The performance opened with amusing voice-over by Zenon reminding the audience that they’d all be dead soon so they might as well enjoy the show while they could. Musician Pete Howells appeared on stage and played a fairground-waltz on the keyboard as a lead in to Zenon appearing on stage dressed in a black jacket, flat cap and neckerchief, which gave an overall Dickensian appearance. He performed a brief, but impressive, fire-eating trick and then proceeded to vividly reminisce about his first childhood visit to Blackpool on holiday and his epiphinany moment at the age of 9 when he discovered that the life of a magician was for him. The versatile Howells then performed a Bluesy-church revival number followed by more personal nostalgia and tricks from Zenon. The magician then talked about his various passions including the Titanic—accompanied by Howell’s amusing composition about Siamese twins on board the ill-fated liner. The first half ended with the revealing of a “genuine” mermaid skeleton, for the audience to gawp at in the interval.
The highlights of the second act included excellent sleight of hand, capturing bubbles, and a very impressive levitation trick. Intermingled with the act Howells’ songs blended perfectly, complimenting Zenon’s stories and tricks with a mixture of sea shanties and Tom Waits-like growling on Sweet Rosabelle. After discussing his favourite magicians, and their uncompromising lives, Zenon finished with Houdini’s favourite trick, the East Indian Needle Mystery, which involved Zenon swallowing 5 needles and separate cotton strand, only to pull the whole lot from his mouth completely threaded.
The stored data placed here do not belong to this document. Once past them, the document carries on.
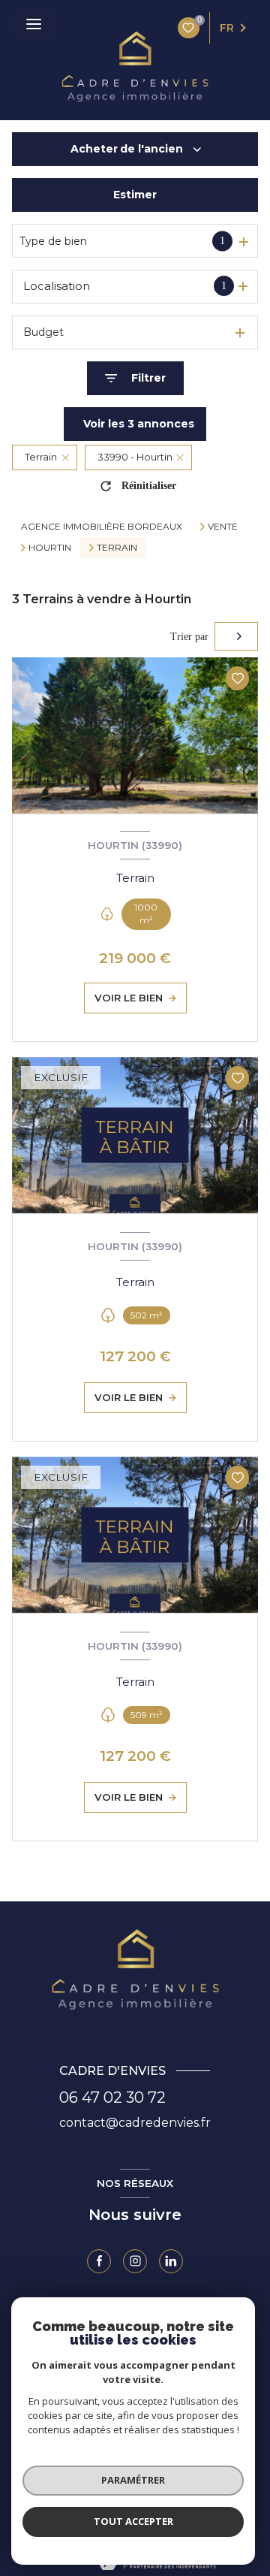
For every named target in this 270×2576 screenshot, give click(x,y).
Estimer (135, 194)
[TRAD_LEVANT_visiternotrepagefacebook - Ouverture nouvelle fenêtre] (99, 2261)
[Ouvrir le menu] (34, 24)
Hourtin (49, 547)
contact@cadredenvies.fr (135, 2122)
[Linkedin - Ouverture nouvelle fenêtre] (171, 2261)
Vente (223, 526)
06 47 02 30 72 (112, 2097)
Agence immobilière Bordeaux (101, 526)
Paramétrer (133, 2480)
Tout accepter (133, 2521)
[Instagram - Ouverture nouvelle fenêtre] (135, 2261)
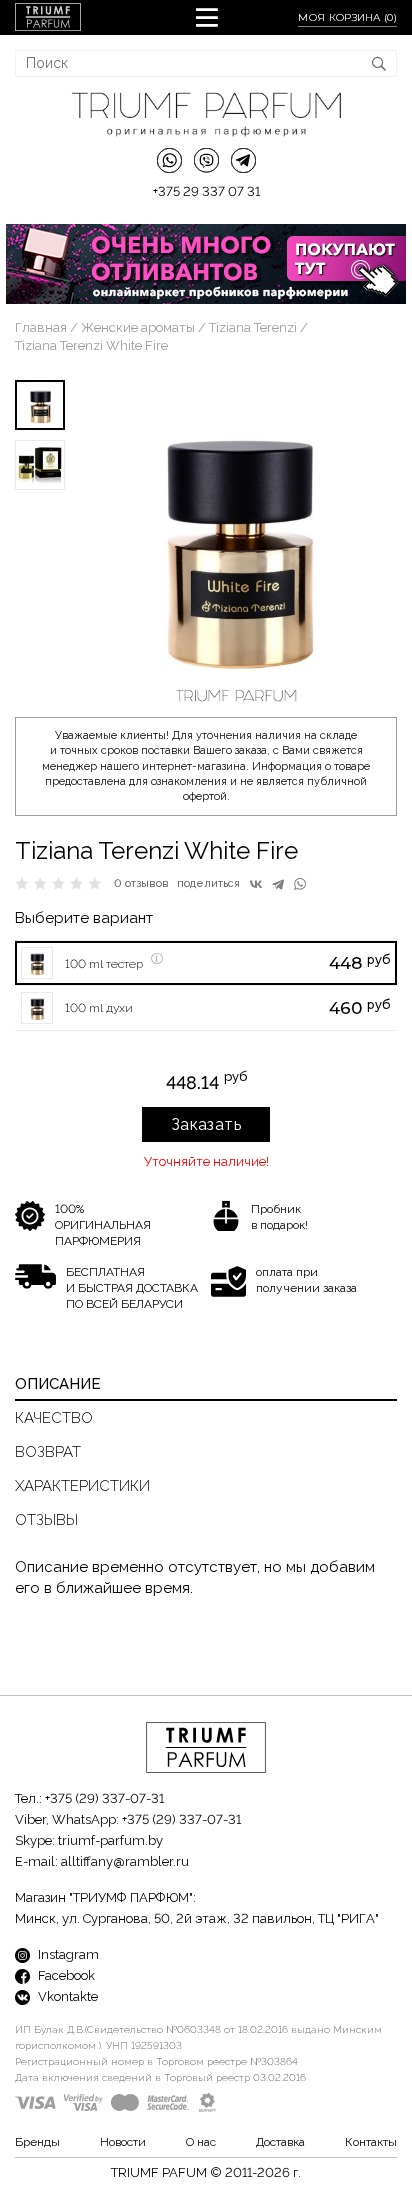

The witty writing cleverly encapsulated the period and setting of Zenon’s childhood, with observational details that the audience found empathetic. His self-deprecating humour and personable script came across as warm and gave insight into his passion for collecting tricks, carnival items and oddities.
Zenon’s delivery and demeanour was that of a slick, true professional and he equally entertained and informed the audience with fascinating tales of the lives of classic acts such as Chung Ling Su, Alexander and, inevitably, Harry Houdini. This was not a standard magic/comedy show, which is Zenon’s usual modus operandi, and he pulled it off with aplomb.